Kara Moana was named after a Maori nurse present at Kara’s birth; it is said to mean “Rippling Waters.”

Kara's parents, William John Vernon (a Boiler Maker) and Mary Vernon (née Dunstone), were Australians working in New Zealand on a saw mill project. In 1906, they moved back to Australia and settled in Mysia, north-west of Bendigo.

==Early life==
After finishing high school she became a teacher's assistant at Stuart Mill State School near St Arnaud, Victoria until she met and married William Stanley McGreevy (known as Stan) in 1925. They divorced in 1946.

In 1948 she married Jim Healey, the caretaker at Tarra Valley National Park; he died in 1952.

==Tarra-Bulga National Park==
Healey was appointed the Park Ranger at Tarra Valley National Park now Tarra-Bulga National Park where she collected specimens for identification for the National Herbarium for ten years. By 1961 she had collected over 160 specimens. Two new types of fungi were named after her: Poria healeyi, a previously unidentified fungus causing yellow straw rot in Mountain Ash, and Lambertella healeyi, a fungus growing on another fungus. She collected a total of over 500 specimens including animals and 80 species of moss.

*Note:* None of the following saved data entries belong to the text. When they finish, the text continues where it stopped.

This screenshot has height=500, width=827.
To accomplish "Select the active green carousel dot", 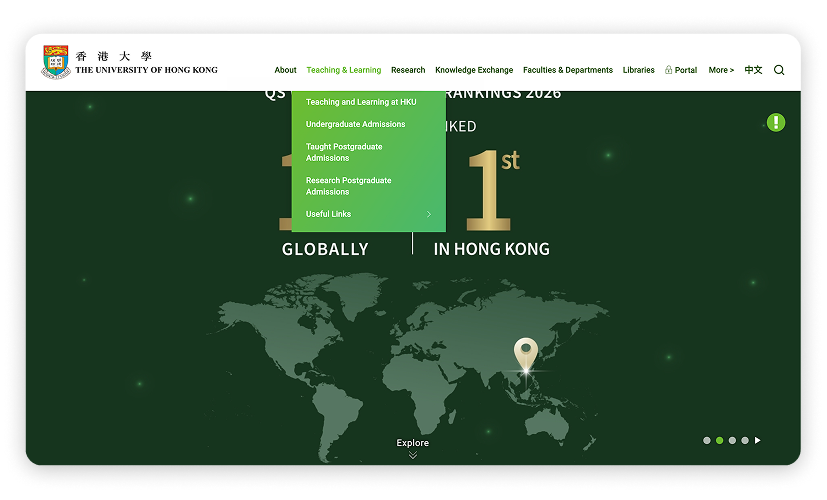I will pos(719,440).
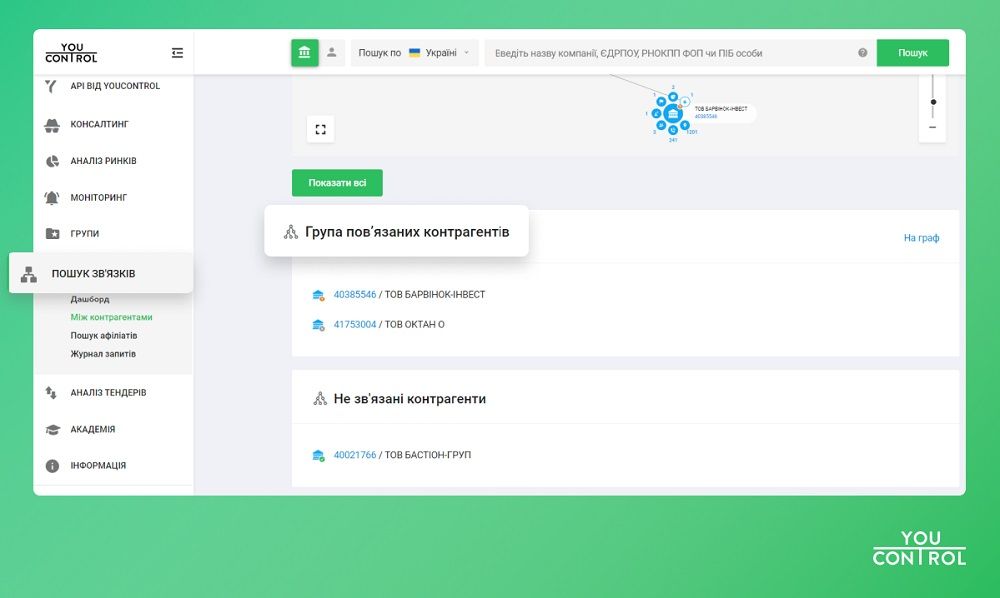This screenshot has height=598, width=1000.
Task: Expand the graph to fullscreen
Action: pos(320,129)
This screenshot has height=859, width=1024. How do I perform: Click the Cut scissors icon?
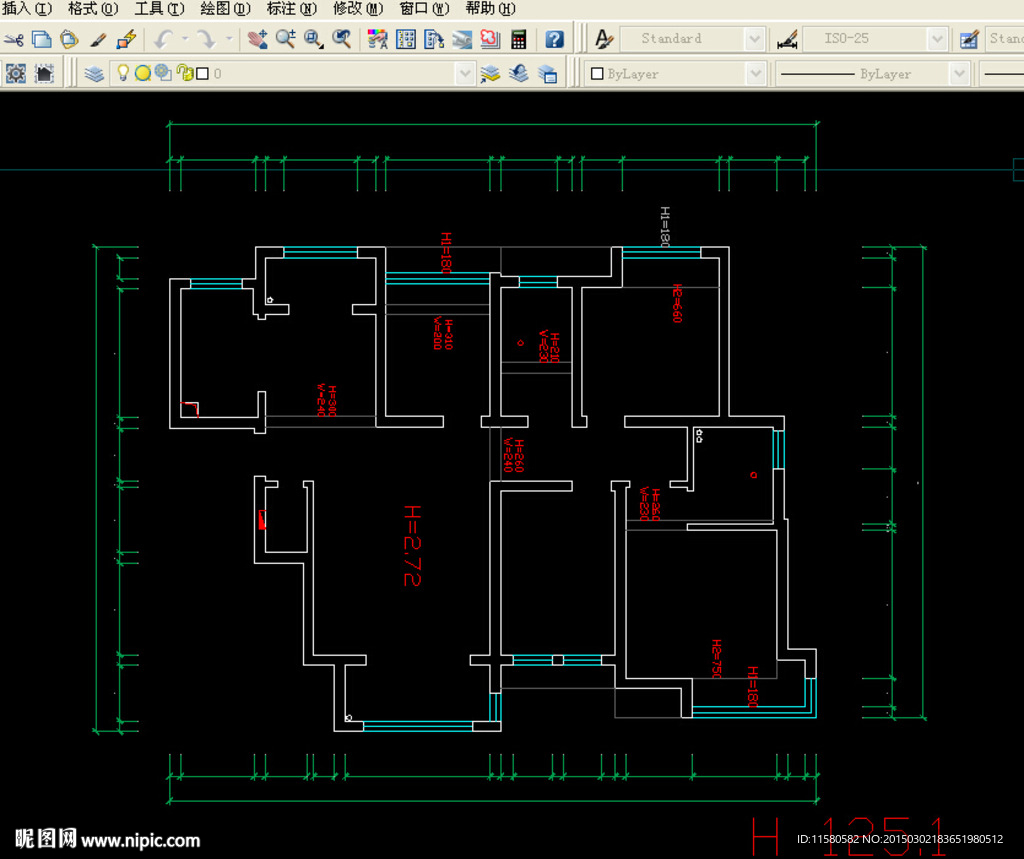tap(13, 40)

While at Tarra Valley National Park, Kara lived on a 40-acre property not far from and above the Park boundary. The property was a dairy farm originally owned and operated by Jim Healey. On the property was a house constructed of split palings and lined with hessian; in some rooms, old newspapers dating back to the turn of the century were used as wall coverings. The property has since been donated to National Parks and is now part of Tarra Bulga National Park. The house has now succumbed to the advances of the forest, and very little remains to evidence its occupation.

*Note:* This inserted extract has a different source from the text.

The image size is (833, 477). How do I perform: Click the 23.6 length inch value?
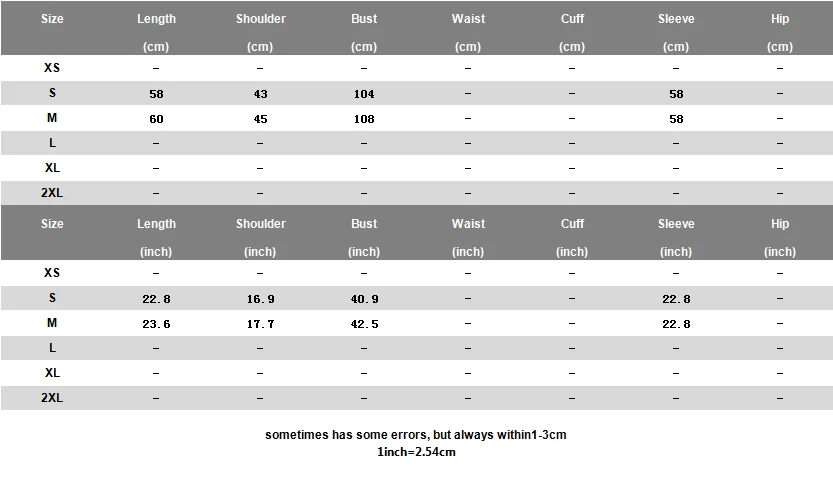coord(156,324)
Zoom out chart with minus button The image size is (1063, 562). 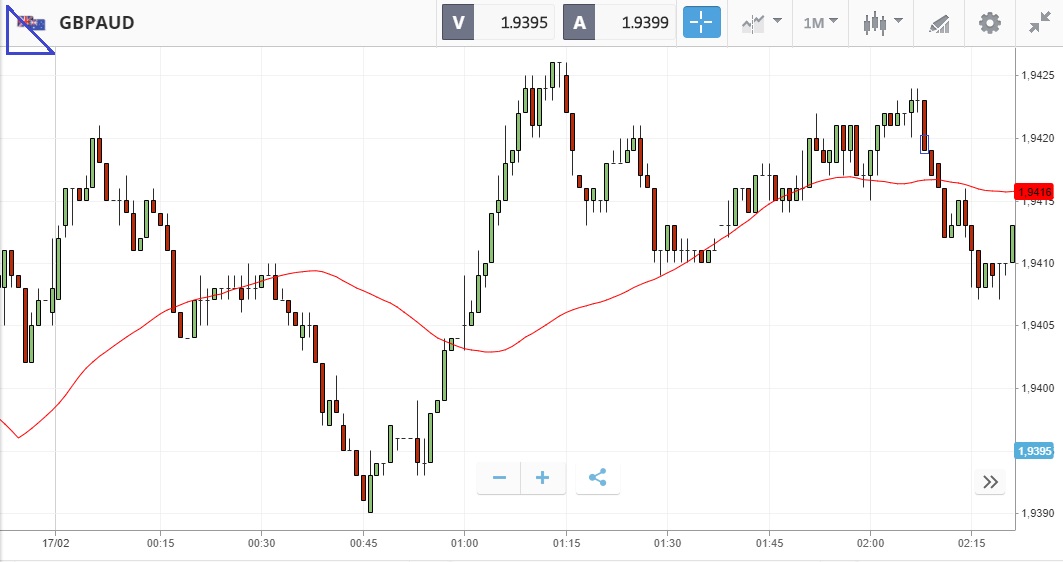click(499, 478)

==Scientific contribution==
Neville Walters, a scientist at the CSIRO, described Healey's contributions as "easily the best" of the 150 or more collectors Australia wide, and said "She knew every lyrebird in the park as well as many of the pilot birds, Crimson Rosellas and yellow robins." Healey also contributed specimens to the National Museum of Victoria, the University of Melbourne and the National Herbarium.

Whilst collecting, Kara created pencil sketches and pastel drawings of the specimens. She also took numerous photos of fungi, ferns, and other plants thriving within the park. Insects, spiders, and other small animals were also collected and kept in display cases. Kara's collections and displays have since been donated to Parks Victoria.

==Retirement and life final stages==
In 1963, Healey married Tom McKean, a widower; he died in 1986.

In 1995 she became a resident of the Heytesbury Lodge nursing home at Cobden.

She was awarded a certificate of merit for outstanding support by the Save the Children Australia.

Her 100th birthday, at Timboon was attended by over 100 friends and family.

She died 13 days before her 102nd birthday.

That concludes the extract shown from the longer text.